Chapter Four of the online novel ED Day is now up. Some 'light' fiction for your weekend reading.
This is a novel writing experiment, that's already proved to be both exciting, and terrifying.
ED Day is a serialised novel, where readers can comment and critique the story as it's being written. Most of the comments have been kind and encouraging, so far.
Three or four chapters will be published each week online, free to read, until the tale is told.
ED Day is the story of how a few hundred people survive and build a new society in Sydney, after an apocalyptic bird flu pandemic strikes and kills millions. Most of the people are gone, but much of the city remains undamaged. Supermarkets are full of food, but the streets are littered with corpses. The survivors are now learning that they can't leave the city. At least, not alive.

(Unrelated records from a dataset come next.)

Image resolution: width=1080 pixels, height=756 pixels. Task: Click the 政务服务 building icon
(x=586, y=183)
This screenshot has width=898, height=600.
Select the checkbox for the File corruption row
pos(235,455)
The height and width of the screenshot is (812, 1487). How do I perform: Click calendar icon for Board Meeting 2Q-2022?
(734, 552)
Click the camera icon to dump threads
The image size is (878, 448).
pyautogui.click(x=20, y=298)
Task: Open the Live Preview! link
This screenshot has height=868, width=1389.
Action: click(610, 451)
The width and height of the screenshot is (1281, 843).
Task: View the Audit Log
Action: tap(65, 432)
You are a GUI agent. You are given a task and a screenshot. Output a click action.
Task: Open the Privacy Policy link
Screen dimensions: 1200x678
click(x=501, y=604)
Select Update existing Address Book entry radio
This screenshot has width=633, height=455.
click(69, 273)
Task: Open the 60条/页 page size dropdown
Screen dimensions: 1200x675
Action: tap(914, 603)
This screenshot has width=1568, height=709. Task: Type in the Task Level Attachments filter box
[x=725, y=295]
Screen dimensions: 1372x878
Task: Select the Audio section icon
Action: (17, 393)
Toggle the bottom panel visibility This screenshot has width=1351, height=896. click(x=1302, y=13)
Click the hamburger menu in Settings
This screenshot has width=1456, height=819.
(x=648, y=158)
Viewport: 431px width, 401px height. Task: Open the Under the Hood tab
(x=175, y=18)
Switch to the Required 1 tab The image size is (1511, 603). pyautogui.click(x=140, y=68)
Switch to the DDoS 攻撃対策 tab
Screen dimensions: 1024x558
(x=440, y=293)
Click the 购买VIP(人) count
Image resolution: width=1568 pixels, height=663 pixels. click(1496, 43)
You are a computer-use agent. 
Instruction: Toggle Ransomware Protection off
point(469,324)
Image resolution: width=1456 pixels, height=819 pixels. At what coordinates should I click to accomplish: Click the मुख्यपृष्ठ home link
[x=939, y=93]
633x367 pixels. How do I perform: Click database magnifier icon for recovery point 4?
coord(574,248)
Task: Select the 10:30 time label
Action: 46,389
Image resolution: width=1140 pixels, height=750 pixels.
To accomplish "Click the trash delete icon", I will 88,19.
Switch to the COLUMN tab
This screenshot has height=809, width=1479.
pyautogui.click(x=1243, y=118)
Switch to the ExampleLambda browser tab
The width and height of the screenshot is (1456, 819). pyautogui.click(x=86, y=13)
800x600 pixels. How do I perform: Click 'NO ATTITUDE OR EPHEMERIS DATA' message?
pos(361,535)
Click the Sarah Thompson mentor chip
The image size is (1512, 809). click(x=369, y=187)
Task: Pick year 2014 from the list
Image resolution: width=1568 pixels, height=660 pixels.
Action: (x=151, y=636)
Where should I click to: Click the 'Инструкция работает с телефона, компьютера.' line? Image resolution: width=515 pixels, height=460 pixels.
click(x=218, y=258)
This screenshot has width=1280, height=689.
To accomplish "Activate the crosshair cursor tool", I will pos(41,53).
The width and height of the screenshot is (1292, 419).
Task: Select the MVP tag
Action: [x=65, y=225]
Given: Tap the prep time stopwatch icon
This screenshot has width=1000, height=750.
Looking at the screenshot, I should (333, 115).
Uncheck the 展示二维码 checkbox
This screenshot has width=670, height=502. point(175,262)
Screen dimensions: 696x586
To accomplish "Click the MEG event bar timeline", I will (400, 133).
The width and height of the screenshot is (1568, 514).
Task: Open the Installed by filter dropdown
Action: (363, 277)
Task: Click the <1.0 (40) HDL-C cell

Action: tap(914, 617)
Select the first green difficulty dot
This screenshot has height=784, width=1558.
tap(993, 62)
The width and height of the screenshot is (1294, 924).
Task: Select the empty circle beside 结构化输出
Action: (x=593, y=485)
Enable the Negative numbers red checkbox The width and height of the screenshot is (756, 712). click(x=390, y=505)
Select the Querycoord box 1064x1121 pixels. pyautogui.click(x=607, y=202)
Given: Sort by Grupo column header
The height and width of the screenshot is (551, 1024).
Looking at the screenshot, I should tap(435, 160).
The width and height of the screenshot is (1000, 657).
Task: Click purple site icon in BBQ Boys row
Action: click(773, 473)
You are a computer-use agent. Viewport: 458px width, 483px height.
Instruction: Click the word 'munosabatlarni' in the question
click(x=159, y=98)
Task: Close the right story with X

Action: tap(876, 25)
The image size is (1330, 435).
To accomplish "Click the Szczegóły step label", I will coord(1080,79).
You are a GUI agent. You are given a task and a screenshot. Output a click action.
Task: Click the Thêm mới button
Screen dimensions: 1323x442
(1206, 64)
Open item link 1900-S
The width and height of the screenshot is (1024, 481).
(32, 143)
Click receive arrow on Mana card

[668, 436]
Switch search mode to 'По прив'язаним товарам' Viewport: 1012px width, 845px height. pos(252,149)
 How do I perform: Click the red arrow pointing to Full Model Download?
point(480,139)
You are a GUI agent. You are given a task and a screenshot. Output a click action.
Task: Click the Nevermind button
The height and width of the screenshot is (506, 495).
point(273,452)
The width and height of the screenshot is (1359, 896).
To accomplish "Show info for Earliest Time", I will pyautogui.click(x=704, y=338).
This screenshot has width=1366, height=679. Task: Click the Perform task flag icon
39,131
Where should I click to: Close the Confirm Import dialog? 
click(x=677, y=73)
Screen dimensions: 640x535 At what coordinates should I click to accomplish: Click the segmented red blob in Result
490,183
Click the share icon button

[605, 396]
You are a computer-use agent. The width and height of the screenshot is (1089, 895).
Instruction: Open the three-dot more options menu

Here's an excerpt from the latest chapter :
I never really worked out whether the government was lying to us, or whether they didn’t know what was happening, or just how bad the pandemic really was.
The more people who got sick, the less people there were to keep the power stations and the rest of the infrastructure running. There were blackouts and dry taps every two or three days. You got used to it.
The prime minister and the health minister were on the news all the time, but never live on air. People reckoned they were already out of the country, and that most of what they said had been pre-recorded.
In the first week of March, a lot of senior government ministers pissed off to islands up north for “conferences”, taking their families with them.
Some of the survivors here reckon the government knew what was coming, but they didn’t want us to survive. Something to do with a worldwide depopulation program that Prince Philip and Henry Kissinger have been talking about for decades.
The government ministers, say some survivors, saved themselves and their families and friends, by hogging anti-virals and leaving the mainland, and left the rest of us here to die. Bookman seems pretty convinced that's what happened. The more he talks about that version of what happened to us, the more survivors believe it.
When we think back the chaos and confusion in February and early March, it’s easy enough to believe such things might have been true. This is the sort of stuff people end up talking about when there’s no nightly news or newspapers anymore, and no television or radio shows. It’s like we have to make up our own news.
Here’s one of the most popular theories on what happened before ED Day that some of the survivors talk about, a lot :
Those in the government that didn’t leave before March 21 (the day when nearly everyone who stayed in the city ended up dying) isolated themselves away, beneath the city.
Somewhere under the city, some of the survivors reckon, there are all these halls and bunkers and vaults, dating back from World War 2. They were expanded as nuclear bunkers during the 1950s and 1960s, and refurbished during the massive building projects that swamped Sydney in 2008.
Down there, goes the theories, there is a big network of rooms and kitchens and sleeping quarters, with air filters and warehouses full of food and water and medicine. Enough to last a year or more.
That’s where some of the state government ministers, senior public servants, and their families, are supposed to be hiding out right now.
If you go into the basements of the State Parliament on Macqaurie Street and put your ear to the wall, you can sometimes hear something that sounds like the whir of air-conditioning. Or it could just be wind blowing through ducting.
“They’re still down there,” this one guy yelled at a Town Hall meeting last week, “they’re down there right now, waiting for the all clear.”